Jayapura (ANTARA) - Dewan Perwakilan Rakyat (DPR) RI mengapresiasi Majelis Rakyat Papua yang berusaha menyalurkan aspirasi orang asli Bumi Cenderawasih khususnya terkait kebijakan perubahan Undang-Undang (UU) Otonomi Khusus dan pembentukan Daerah Otonomi Baru (DOB).
Wakil Ketua Dewan Perwakilan Rakyat Republik Indonesia (DPR) RISufmi Dasco Ahmad dalam siaran pers di Jayapura, Kamis, mengatakan hal ni bagus dan perlu dicarikan jalan keluar terbaik agar tidak menimbulkan eskalasi konflik yang tinggi.

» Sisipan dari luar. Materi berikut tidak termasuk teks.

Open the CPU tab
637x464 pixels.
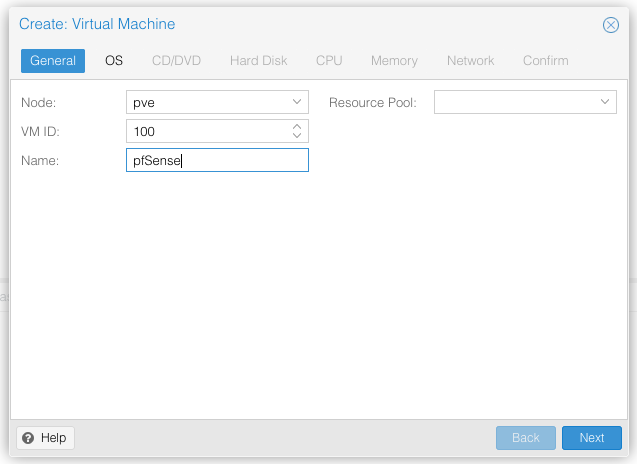click(x=329, y=61)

"Penduduk asli Papua harus diberi kesempatan untuk menyampaikan masukan atas kebijakan perubahan Undang-Undang (UU) Otonomi Khusus dan pembentukan Daerah Otonomi Baru (DOB)," katanya usai menerima delegasi pimpinan Majelis Rakyat Papua (MRP) Provinsi Papua Timotius Murib di Gedung Nusantara III DPR RI.
Menurut Sufmi, pihaknya sudah mendengar dan mencatat dua poin yakni tentang evaluasi UU Otsus Papua yang diminta oleh MRP supaya transparan dan terbuka guna melaksanakan tugas sesuai UU dan terkait dengan aspirasi menunda DOB.

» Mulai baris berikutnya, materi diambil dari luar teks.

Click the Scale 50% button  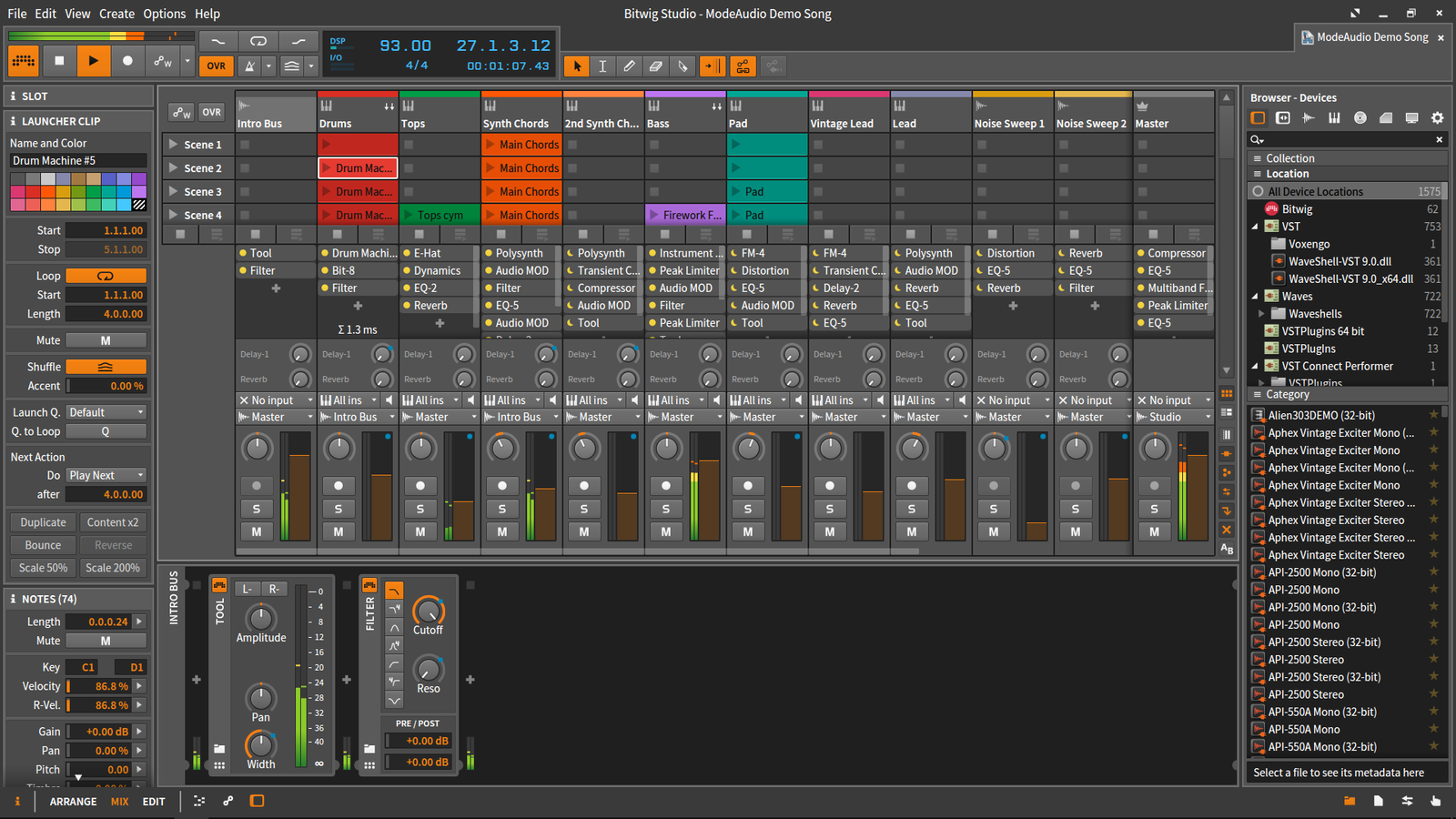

“Memang pada 12 April lalu, rapat paripurna DPR RI sudah mengesahkan tiga RUU DOB sebagai RUU Usul Inisiatif DPR RI, tetapi dengan masukan MRP saya akan sampaikan pada pimpinan DPR lainnya, termasuk rekan-rekan di Komisi II, agar mempertimbangkan penundaan RUU DOB sampai ada putusan MK,” ujarnya.
Dia menjelaskan aspirasi yang disampaikan tersebut sangat masuk akal sebab sebagai penduduk asli Papua yang merasakan dampak dan manfaat UU Otsus tentu jika diberikan kesempatan untuk memberikan masukan dinilai sangat wajar apalagi MRP telah meminta masukan dari penduduk di 28 kabupaten di Papua.
"DPR RI telah mengirimkan kepada Presiden dan DPR menunggu adanya surat presiden karena tanpa ada surat tersebut maka RUU ini tidak akan bisa dibahas.
Sebelumnya, Ketua MRP Timotius Murib mengatakan pihaknya meminta DPR RI menangguhkan rencana pembentukan DOB.
Menurut Timotius, pemerintah sedang memberlakukan moratorium kebijakan pemekaran wilayah dan pembentukan DOB serta karena rencana kebijakan DOB tidak didukung oleh kajian ilmiah.
“Pengalaman dalam pembentukan DOB selama ini tidak memiliki PAD yang tinggi, bahkan rendah sehingga membebani APBN dan DOB tidak dilakukan dengan aspirasi dari bawah,” katanya.
Dia menambahkan perubahan UU yang menambahkan ayat 1 dan ayat 2 membuat otonomi khusus tidak lagi menjadi pendekatan dari bawah ke atas, melainkan pendekatan dari atas ke bawah yang sentralistik.